Work instruction
Report every line of the records below that includes the string "While".

Input records
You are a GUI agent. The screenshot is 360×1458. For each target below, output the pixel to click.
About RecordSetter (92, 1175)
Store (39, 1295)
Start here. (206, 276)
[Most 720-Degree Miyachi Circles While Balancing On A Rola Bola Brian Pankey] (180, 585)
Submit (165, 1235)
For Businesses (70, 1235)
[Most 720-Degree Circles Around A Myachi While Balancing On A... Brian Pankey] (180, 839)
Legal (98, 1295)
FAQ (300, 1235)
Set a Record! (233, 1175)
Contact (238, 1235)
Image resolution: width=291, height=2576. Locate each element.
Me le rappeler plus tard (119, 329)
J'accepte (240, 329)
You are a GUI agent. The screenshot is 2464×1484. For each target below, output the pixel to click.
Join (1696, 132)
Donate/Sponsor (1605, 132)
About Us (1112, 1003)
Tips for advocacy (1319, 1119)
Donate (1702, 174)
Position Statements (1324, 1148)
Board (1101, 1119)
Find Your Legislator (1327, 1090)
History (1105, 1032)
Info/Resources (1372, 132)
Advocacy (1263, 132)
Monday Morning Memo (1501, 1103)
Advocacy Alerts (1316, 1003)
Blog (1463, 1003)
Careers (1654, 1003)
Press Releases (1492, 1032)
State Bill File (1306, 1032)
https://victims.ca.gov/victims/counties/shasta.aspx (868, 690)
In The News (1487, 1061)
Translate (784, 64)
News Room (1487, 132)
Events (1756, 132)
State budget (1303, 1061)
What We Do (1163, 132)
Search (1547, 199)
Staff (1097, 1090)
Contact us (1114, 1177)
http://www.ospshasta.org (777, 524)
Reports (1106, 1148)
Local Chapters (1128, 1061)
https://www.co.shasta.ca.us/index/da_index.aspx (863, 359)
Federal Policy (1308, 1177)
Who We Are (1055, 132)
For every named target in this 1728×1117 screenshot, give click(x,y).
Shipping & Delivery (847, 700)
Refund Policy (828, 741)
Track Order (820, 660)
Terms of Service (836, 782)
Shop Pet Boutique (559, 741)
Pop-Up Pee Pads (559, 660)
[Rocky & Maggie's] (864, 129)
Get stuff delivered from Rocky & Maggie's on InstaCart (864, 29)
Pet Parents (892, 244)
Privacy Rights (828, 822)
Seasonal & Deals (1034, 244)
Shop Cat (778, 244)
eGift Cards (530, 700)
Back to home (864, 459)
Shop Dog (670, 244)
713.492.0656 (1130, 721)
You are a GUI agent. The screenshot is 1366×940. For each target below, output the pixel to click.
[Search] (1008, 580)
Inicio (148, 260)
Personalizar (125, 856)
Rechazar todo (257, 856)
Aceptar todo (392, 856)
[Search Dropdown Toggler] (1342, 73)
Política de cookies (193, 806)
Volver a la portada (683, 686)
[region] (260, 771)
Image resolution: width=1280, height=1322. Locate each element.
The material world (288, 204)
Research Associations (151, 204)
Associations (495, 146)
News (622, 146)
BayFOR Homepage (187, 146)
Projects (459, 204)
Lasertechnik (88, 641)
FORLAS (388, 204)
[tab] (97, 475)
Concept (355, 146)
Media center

Solution to the problem
[Most 720-Degree Miyachi Circles While Balancing On A Rola Bola Brian Pankey] (180, 585)
[Most 720-Degree Circles Around A Myachi While Balancing On A... Brian Pankey] (180, 839)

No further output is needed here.